メギド慰霊国、国民全体が一斉に謎の喪失感に襲われた。

国民にはその喪失感の正体が分からなかった。

喪失感を感じつつも彼らはそのままいつもの決められた日常に戻って行った。

しかしただの喪失感で済ませられなかった者たちもいる。


あの喪失感から1ヶ月後


メギド慰霊国 慰霊教会 <慈天の間>


「ローチェ様!緊急事態です!至急お戻りください!」


広い礼拝堂の中に男の声が木霊する。

男は地面に膝をつく。

白と黒の4枚ある翼はどれも元気なく萎れている。

さらに頭を床に擦り付け、組んでいた両手を掲げたまま男は目の前に鎮座する巨大な仏像に懇願している。

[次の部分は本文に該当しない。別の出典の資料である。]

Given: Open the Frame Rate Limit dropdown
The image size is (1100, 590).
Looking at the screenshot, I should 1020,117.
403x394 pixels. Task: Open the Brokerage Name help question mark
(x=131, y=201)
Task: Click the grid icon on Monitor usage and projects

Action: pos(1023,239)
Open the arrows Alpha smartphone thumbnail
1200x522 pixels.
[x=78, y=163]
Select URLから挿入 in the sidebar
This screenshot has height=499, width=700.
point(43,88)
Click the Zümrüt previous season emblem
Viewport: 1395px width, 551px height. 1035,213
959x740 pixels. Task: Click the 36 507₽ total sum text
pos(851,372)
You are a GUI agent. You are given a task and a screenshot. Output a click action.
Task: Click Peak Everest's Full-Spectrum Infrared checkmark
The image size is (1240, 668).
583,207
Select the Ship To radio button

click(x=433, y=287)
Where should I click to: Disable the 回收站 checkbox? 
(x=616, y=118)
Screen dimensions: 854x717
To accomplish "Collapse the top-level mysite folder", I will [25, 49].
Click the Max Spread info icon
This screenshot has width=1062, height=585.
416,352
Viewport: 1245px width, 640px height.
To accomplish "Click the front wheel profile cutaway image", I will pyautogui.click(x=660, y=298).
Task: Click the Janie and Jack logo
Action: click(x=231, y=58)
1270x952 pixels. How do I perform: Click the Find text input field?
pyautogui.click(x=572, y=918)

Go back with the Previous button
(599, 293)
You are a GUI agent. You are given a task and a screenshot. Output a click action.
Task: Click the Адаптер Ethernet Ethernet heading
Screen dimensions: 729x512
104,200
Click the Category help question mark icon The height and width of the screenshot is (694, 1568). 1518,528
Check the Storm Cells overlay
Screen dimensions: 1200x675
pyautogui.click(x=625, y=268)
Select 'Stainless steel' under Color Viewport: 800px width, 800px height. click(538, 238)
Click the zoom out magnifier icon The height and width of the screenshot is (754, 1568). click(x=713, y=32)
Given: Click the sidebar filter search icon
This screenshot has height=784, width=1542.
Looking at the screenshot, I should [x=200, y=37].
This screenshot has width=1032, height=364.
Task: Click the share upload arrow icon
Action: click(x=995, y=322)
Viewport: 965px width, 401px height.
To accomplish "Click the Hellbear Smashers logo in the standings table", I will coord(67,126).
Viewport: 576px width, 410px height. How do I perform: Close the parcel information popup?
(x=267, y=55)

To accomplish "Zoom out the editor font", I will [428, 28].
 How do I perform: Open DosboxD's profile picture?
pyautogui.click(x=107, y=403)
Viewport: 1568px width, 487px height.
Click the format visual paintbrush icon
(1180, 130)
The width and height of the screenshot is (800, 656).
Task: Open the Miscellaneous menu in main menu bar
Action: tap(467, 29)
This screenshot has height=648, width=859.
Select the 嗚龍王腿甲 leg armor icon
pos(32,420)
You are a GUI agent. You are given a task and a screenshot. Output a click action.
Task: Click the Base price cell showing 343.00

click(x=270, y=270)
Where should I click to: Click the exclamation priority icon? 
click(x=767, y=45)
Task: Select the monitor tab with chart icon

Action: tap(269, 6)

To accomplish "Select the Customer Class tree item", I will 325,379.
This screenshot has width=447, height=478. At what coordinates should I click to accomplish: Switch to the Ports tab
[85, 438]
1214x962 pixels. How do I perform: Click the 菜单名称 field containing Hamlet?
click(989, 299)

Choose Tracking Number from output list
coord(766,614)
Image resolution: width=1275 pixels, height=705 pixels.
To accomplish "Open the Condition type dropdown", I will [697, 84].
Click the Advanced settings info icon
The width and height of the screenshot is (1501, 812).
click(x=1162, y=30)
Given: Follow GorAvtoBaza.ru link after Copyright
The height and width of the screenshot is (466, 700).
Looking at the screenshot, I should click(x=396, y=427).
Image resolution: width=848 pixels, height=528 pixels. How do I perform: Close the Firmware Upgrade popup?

一見、切羽詰まった男が神的存在に縋っているようにも見える。

そんなヒステリックな男の声、礼拝堂の中心に鎮座する巨大な仏像。


「マリク、静かに。

それと、ローチェも変身を解いてこっちに来てくれないか。」


遅れてやってきた和服姿の小柄な男性が、先に礼拝堂に来て騒いでいた男を嗜める。

その言葉に反応したのはその男と、もう一人。

先ほどから男が懇願している巨大な仏像だった。

仏像はグニャグニャと形を崩し始め、次第に仏のフォルムから遠ざかっていく。

サイズも段々と小さくなり、最終的に黒いローブを羽織った小柄な少女になってしまった。


「どうしたの?慚愧。」


その少女が和服男性の元までタッタッタというようなテンポで駆け寄り疑問を投げる。


「マリクが指揮権を使い、緊急招集をかけたんだ。

もうすぐここに他の奴らも来る。」


「え・・・また?」

慚愧という男が少女にそう説明すると、可愛らしい顔を歪め、嫌悪感を露わにする。


「まぁね。でもマリクがまた不穏なこと言い出したからな、俺が許可した。」


しかし慚愧はそんなローチェの嫌悪感を気にすることなく話を続ける。


「不穏なこと?」


ローチェはローブで見えないながら首を傾け疑問を体で表現する。

しかし慚愧はその問いには皆が集まってから言うと一言告げ、腕を組みその場に佇む。


「ザ・フームは呼ぶ?」


「いや、呼んだのは七冥王たちとマリク、ハファザ、それにルノだけだ。

意思疎通できない奴らを色々と呼んでも厄介になるだけ。収拾がつかなくなる。」


長椅子に腰掛けたローチェと、腕を組み仁王立ちしていた慚愧の元に再びヒステリックな男の声が聞こえる。


「あぁローチェ様!!!」


頭を地面に擦り付けていたこの男、マリクはローチェの変身が解かれたことに今気づいたようで、二人の元に寄ってくる。


「マリク、どうしたの?」


「それが、それが、おお!!!」


何があったのか聞かれ、嘆いていたマリクは突然黙り、無表情になると、ローチェから視線を外し先ほどまでローチェが仏の姿で鎮座していた方を向く。


そこには何もない。


しかし次の瞬間何もなかった空間に切れ目が入り、徐々にその時空の切れ目が広がる。

その中から軍服姿の女性と杖をついている翁が現れた。

この二人が現れた瞬間、礼拝堂の空気が一変した。

先ほどまで、礼拝堂に仏というアンバランスさに神々しさを感じられたこの場所が戦場のように殺伐とした雰囲気を帯び始めていた。


「慚愧、今度は何の用だ?」


姿を現した途端、軍服の女が荒々しい口調で慚愧に問いかける。

しかし慚愧はローチェに伝えたように皆が揃ったら話すと言いうだけで全く口を開こうとはしない。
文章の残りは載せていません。